CrossRef’s Efforts to Publish Publisher License Standard Contracts

Last May, CrossRef, a not-for-profit organization of nearly 2,000 global publishers, formed CrossRef Text and Data Mining services, which allows “publishers to provide information that will simplify access arrangements for researchers who desire to mine and analyze scholarly publisher sites.” The service provides access through “appropriate full text URLs for the full text content so such activity does not inadvertently impact the performance of its main site for more typical readers.”

“On the license issues,” CrossRef’s Carol Anne Meyer says, “we are providing an easy way for researcher to check the publisher license by requiring participating publishers to deposit a URL for their licenses. It could be a URL to a Creative Commons license or to a proprietary license. Even if it is a link to a proprietary license, that standard license may very well include permission for text and data mining….CrossRef isn’t saying what the license terms should and should not be, but we are reducing the time spent for researchers and publishers negotiating individual access arrangements….What CrossRef Text and Data Mining services does NOT include is a standard set of license terms that publishers need to adopt. We stay out of the business model decisions of our members.” These agreements, being made between vendors and their clients are probably monitored by each side—by libraries making sure access is maintained and by vendors in guaranteeing that their intellectual property is secure.

“CrossRef’s compilation of text mining agreements is useful,” Hanney believes, “but I don’t see that we will ever have a truly standard contract for text mining—or for many other items. Negotiations between individual libraries and vendors are critical to share expectations and needs and foster communication. Researchers generally mine data for long-term projects, so these are normally negotiated for multi-year or permanent access. This is fair to everyone. Different vendors are different. Some don’t have the ability to license the content beyond a certain term. Different vendors operate in different ways with different types of content as well.”

Removing More Red Flags

“Once we agreed in principle,” Orcutt notes, “I turned it over to the licensing team at NCSU and it was quickly handled by them—the agreement was done before the purchase agreement was signed. Text mining isn’t driven by libraries or vendors, but by researchers themselves. So the ability for text mining Accessible Archives‘ databases at NCSU is available as soon as any researcher wants to use this.” “What you learn in all of this,” Hanney believes, “is who is a good partner and who isn’t. For NCSU the whole thing was finished in about a week, in other cases that might take a few months. This is all dependent on comfort levels, knowledge, familiarity with license agreements and goals, and what other restrictions any party may have.”

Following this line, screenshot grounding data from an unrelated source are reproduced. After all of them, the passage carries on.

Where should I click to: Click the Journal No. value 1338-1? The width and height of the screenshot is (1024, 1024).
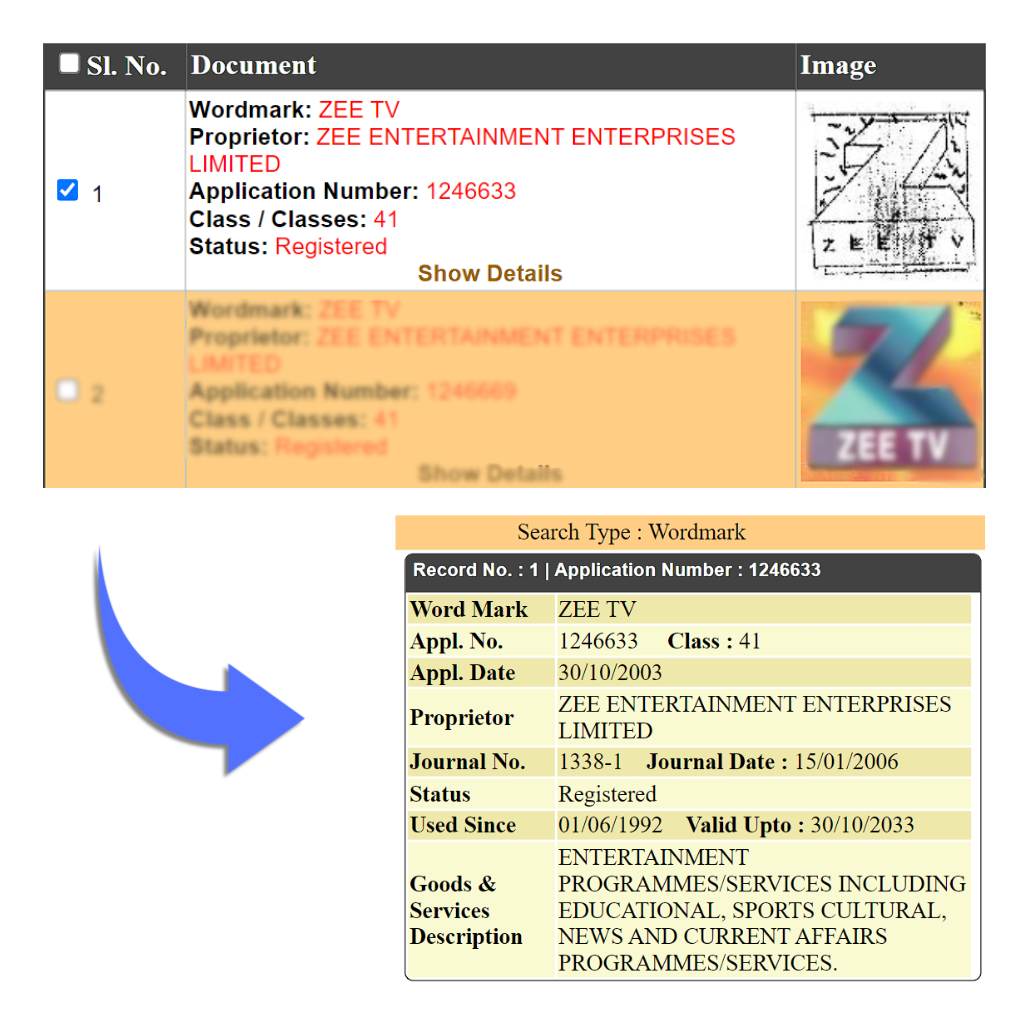[590, 762]

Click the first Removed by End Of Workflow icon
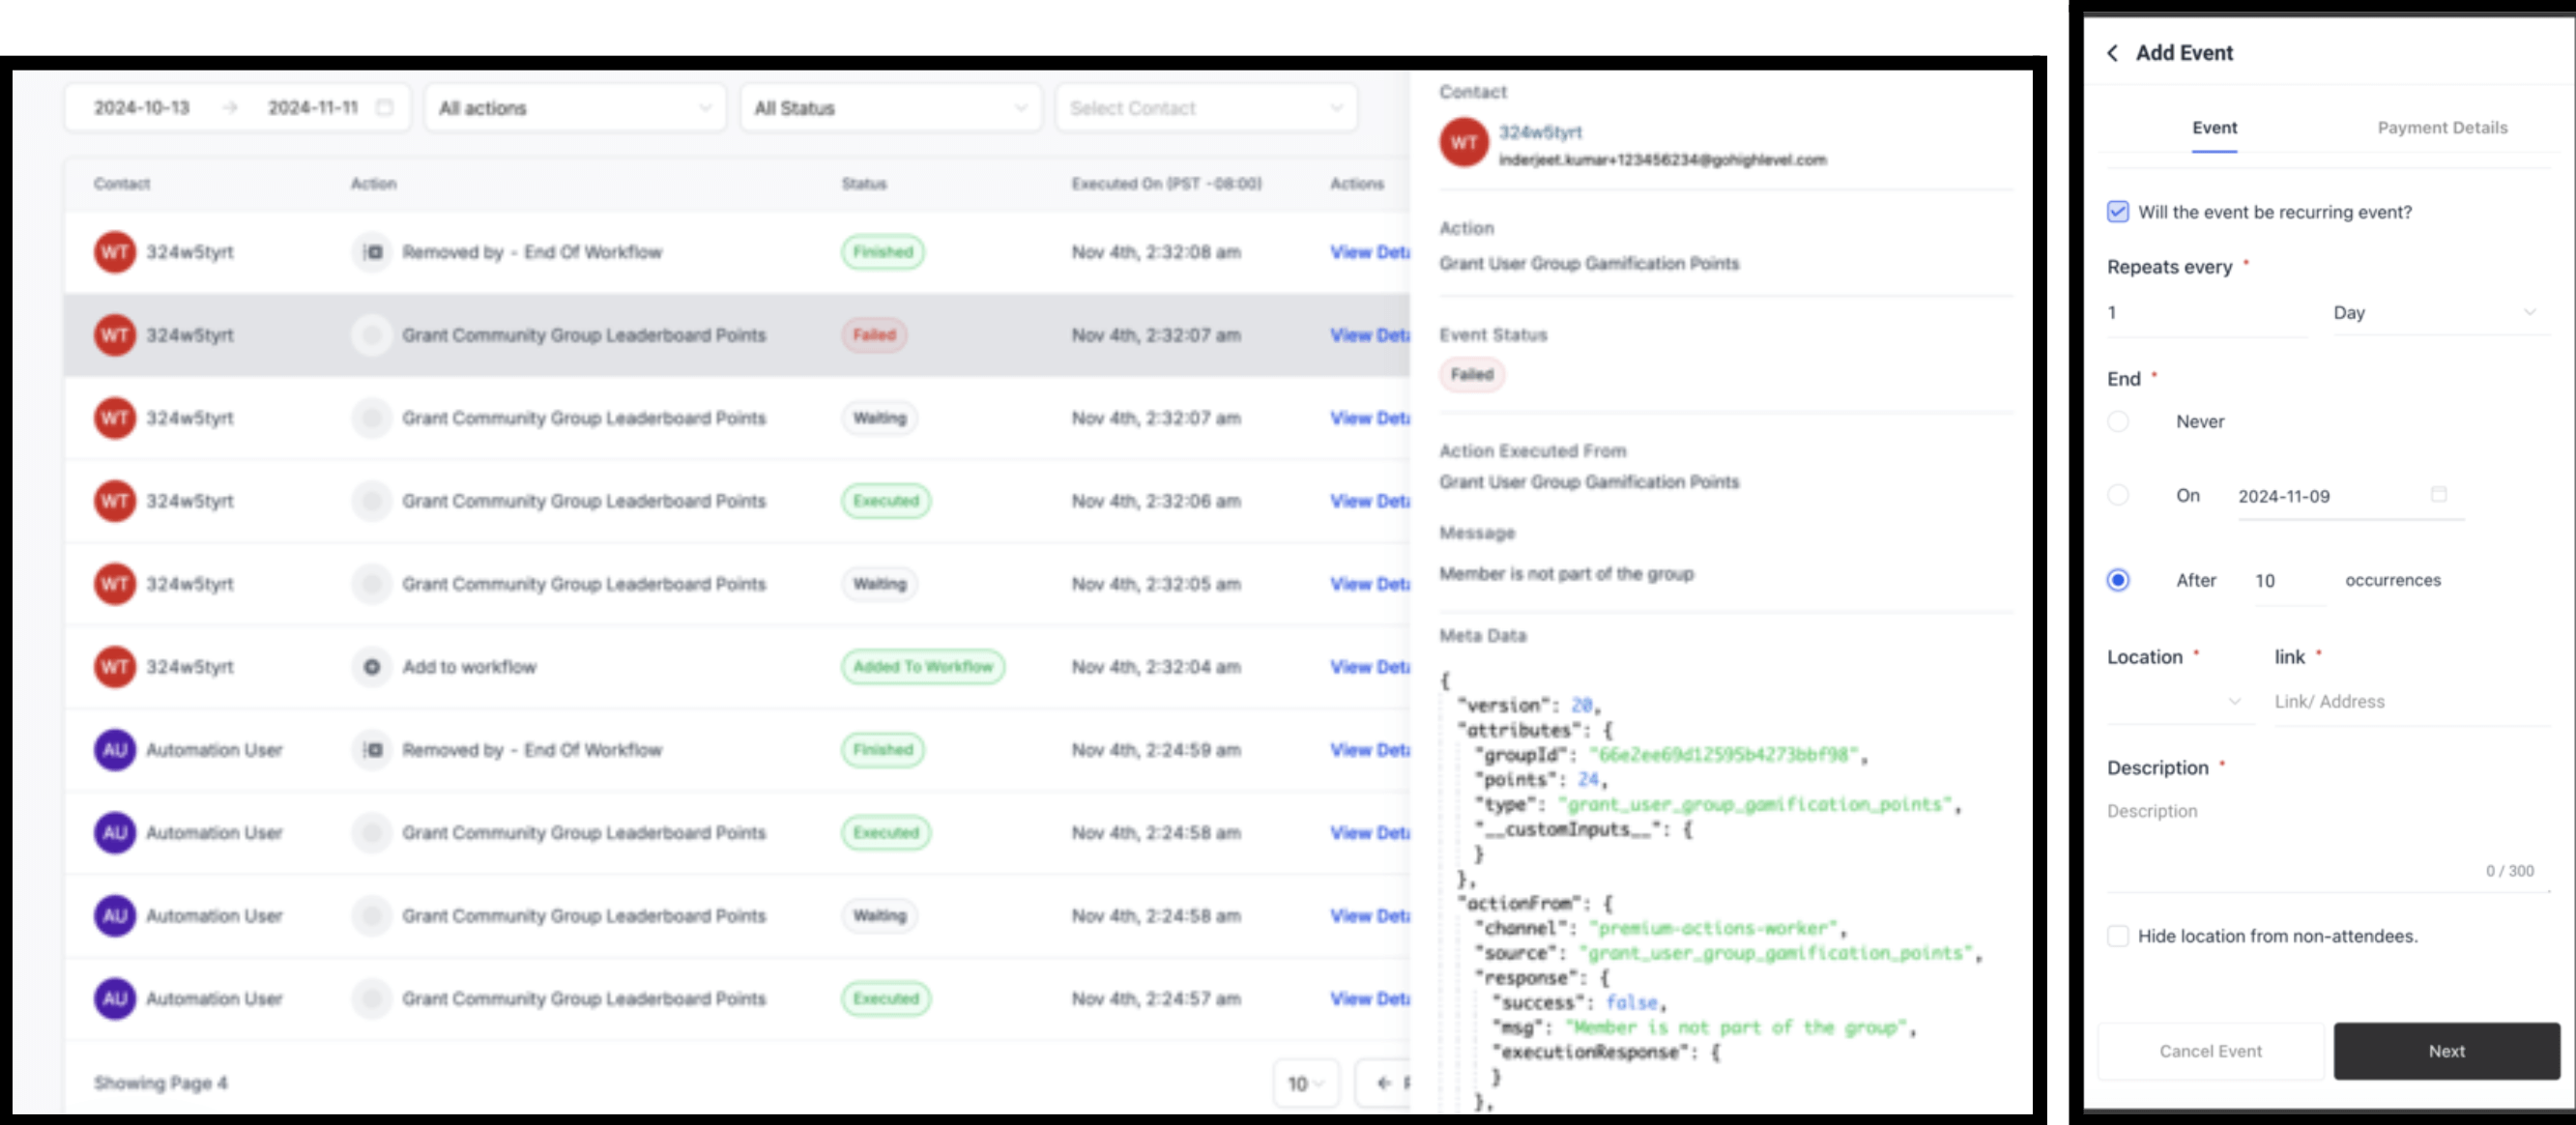click(372, 251)

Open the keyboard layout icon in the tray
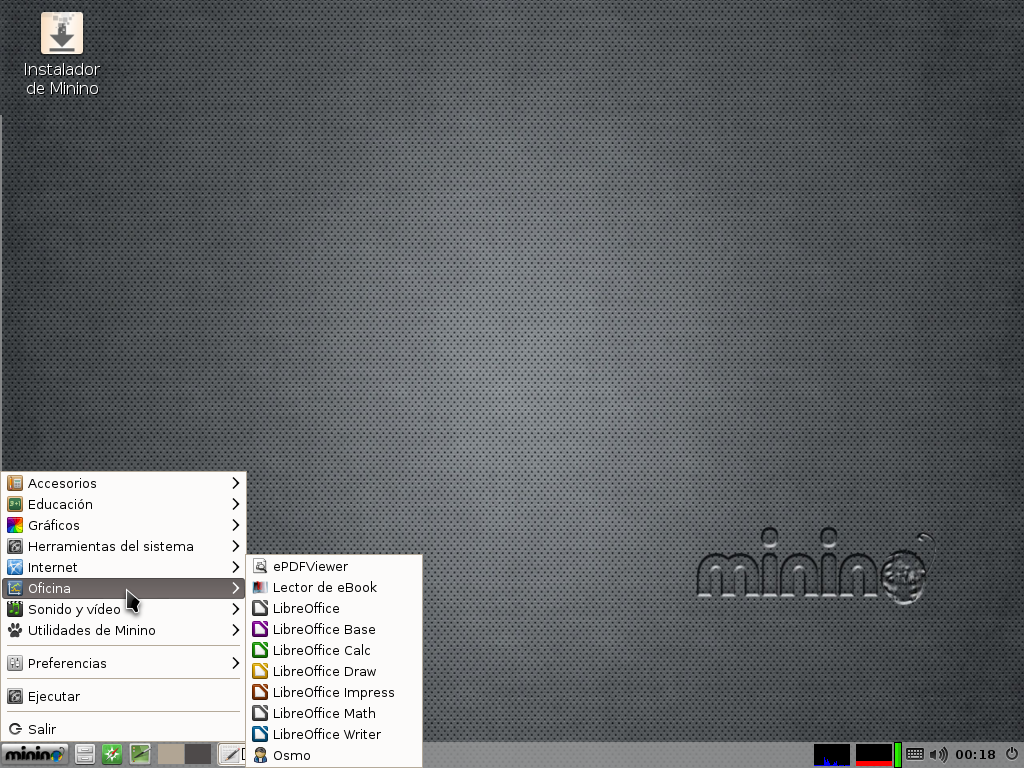click(x=915, y=754)
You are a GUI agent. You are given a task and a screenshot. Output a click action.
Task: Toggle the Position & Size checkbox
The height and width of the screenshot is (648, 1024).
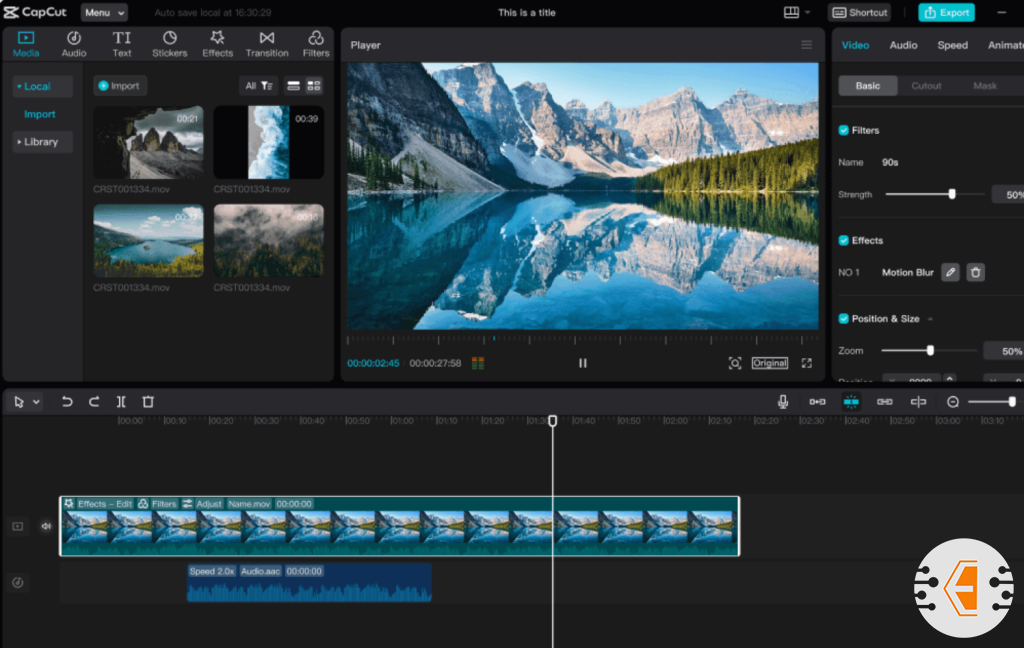844,318
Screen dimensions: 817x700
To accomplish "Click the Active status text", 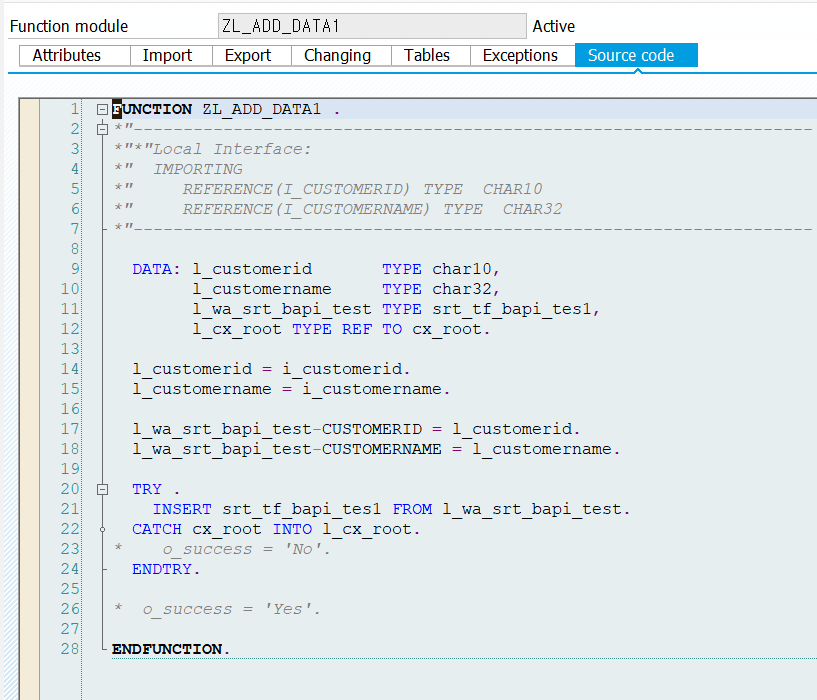I will (x=553, y=27).
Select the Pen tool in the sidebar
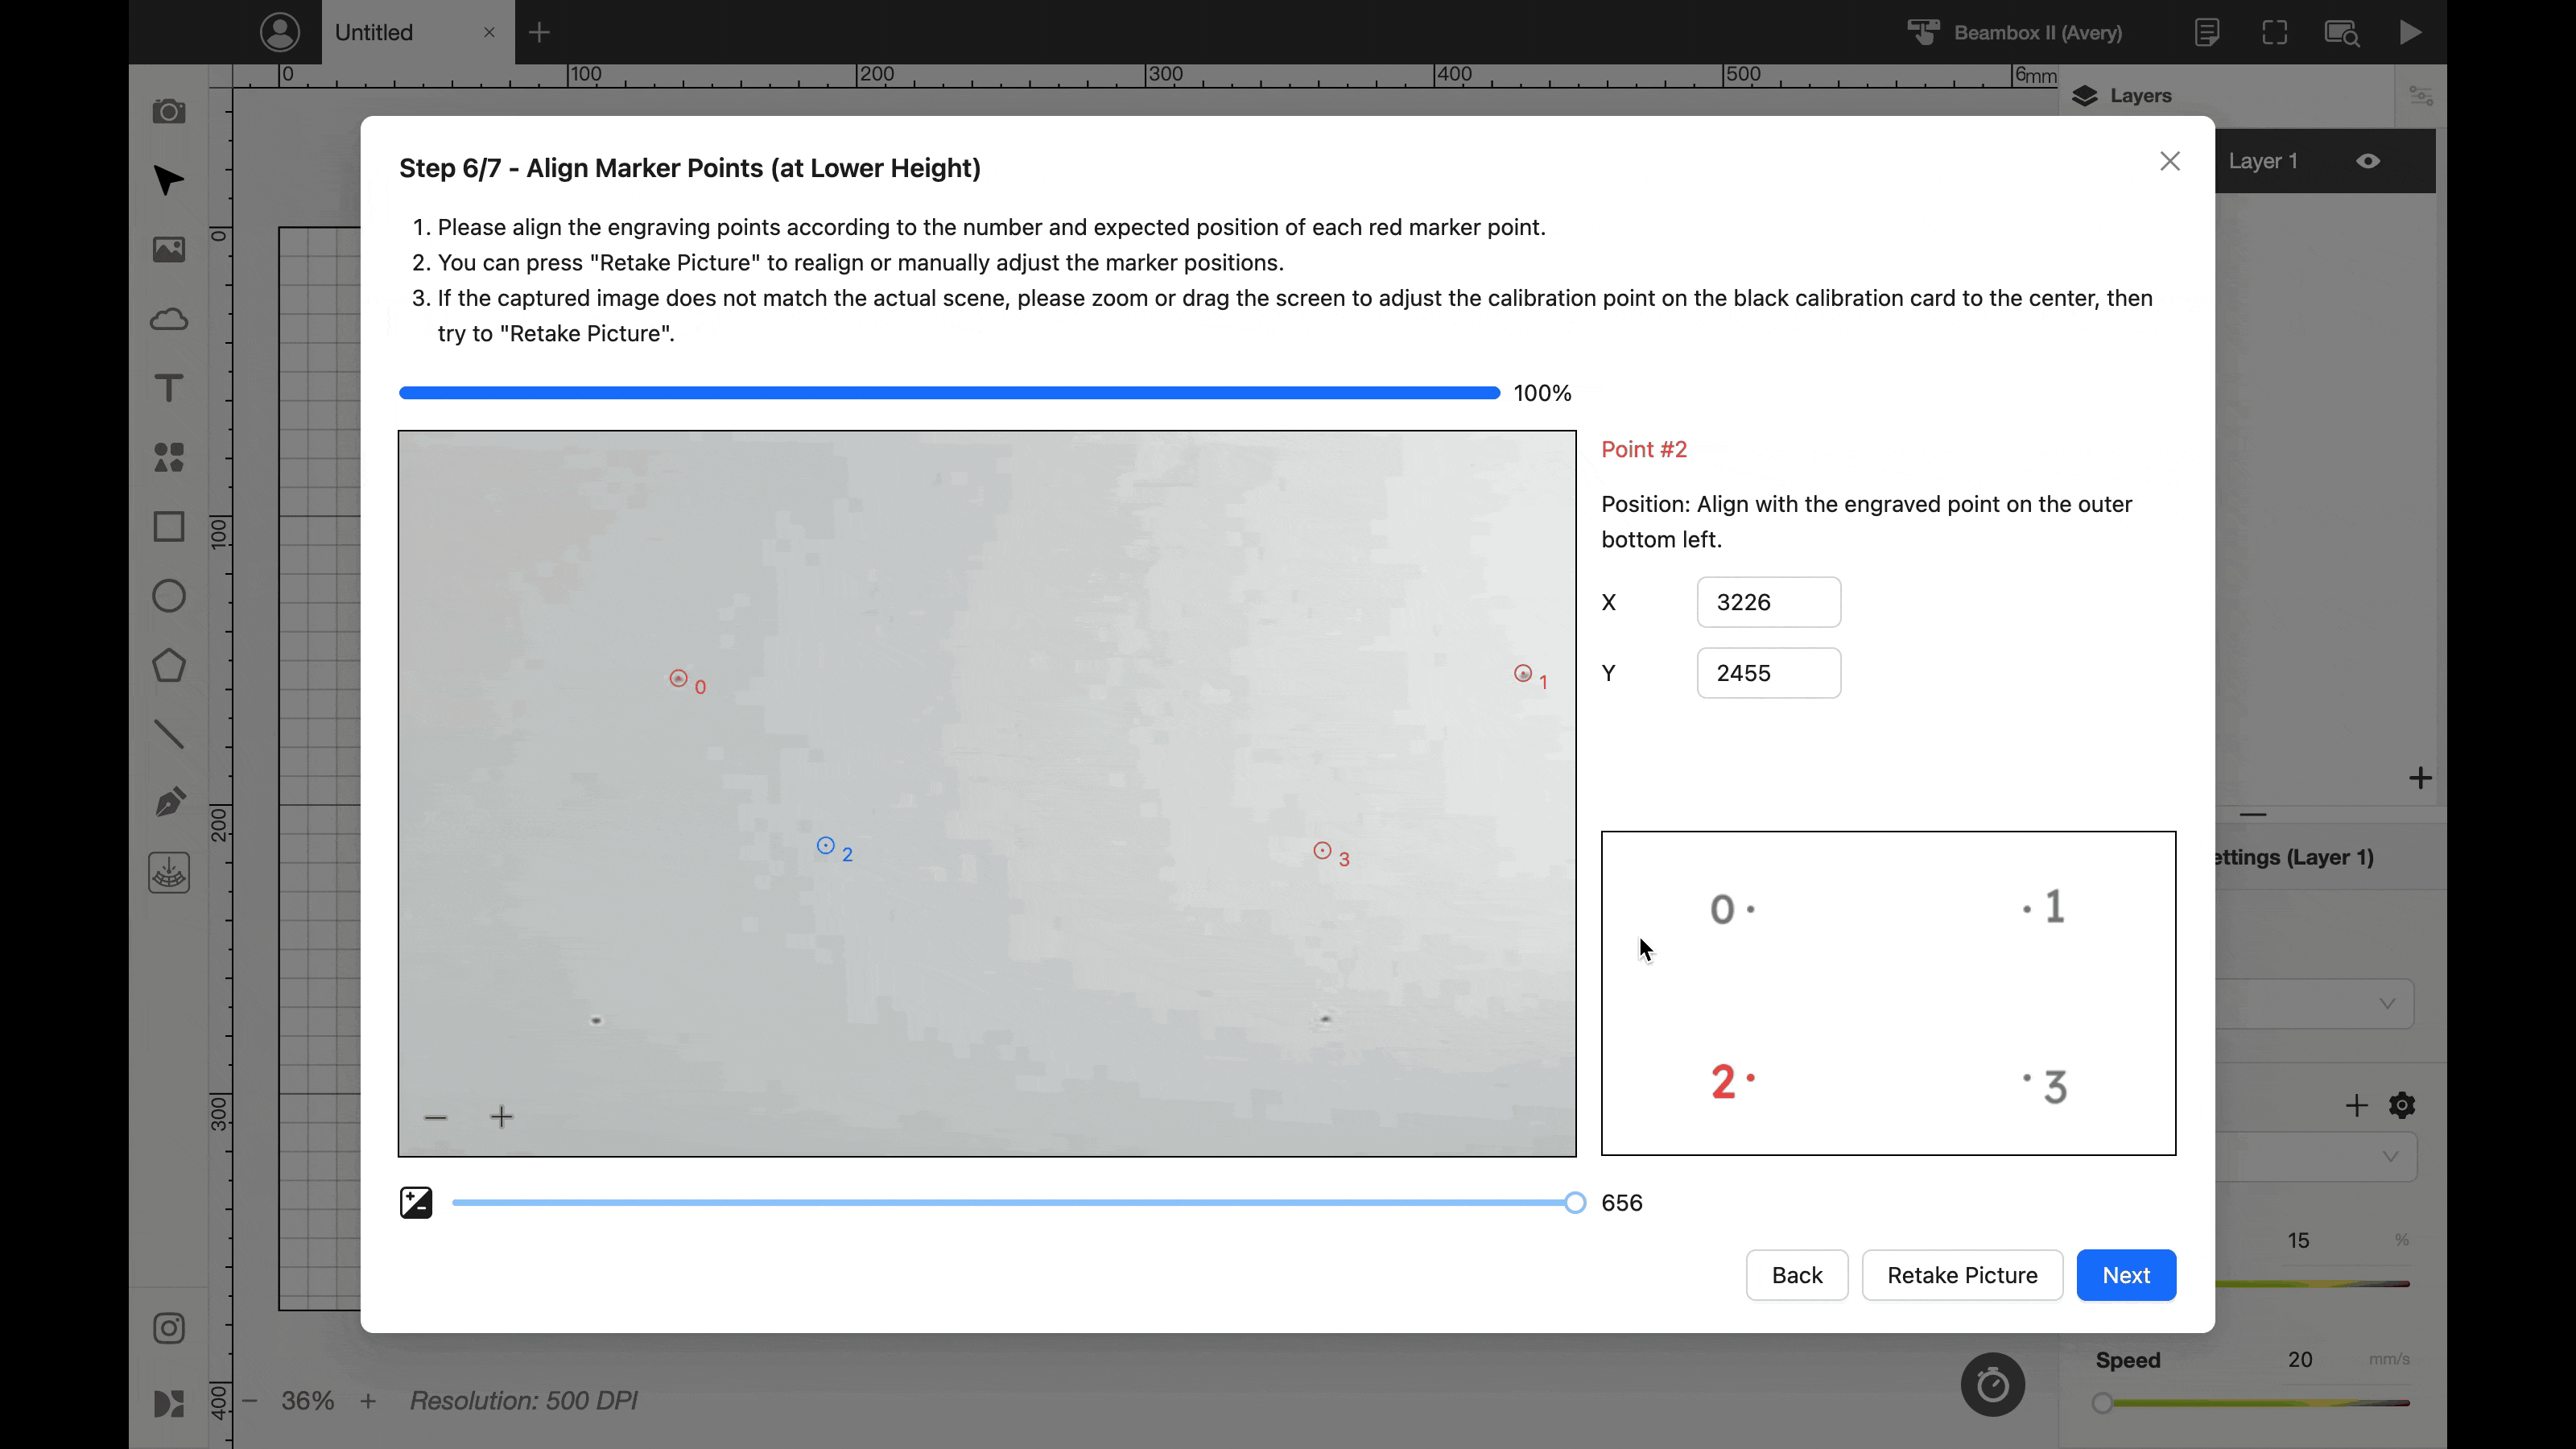This screenshot has width=2576, height=1449. (168, 802)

Removing those last “red flags” will enable a whole new era of research, mining the huge amounts of collected data—from mobile devices, the web, the huge stores of the world’s research, political or popular literature, doing sentiment and deception analysis, humanities analysis or making better strategic assessments. However, this nascent research area will take data, tools, and time to develop. However, without the data we can never establish techniques and methodologies needed that will lead us into this new age of research and discovery.

George Mason University historian Tom Scheinfeldt noted recently that “like 18th century natural philosophers confronted with a deluge of strange new tools like microscopes, air pumps, and electrical machines, maybe we need time to articulate our digital apparatus, to produce new phenomena that we can neither anticipate nor explain immediately.”

Researchers are approaching this with enthusiasm that bridges the humanities and sciences. TDM promises to be a key research methodology for the 21st century.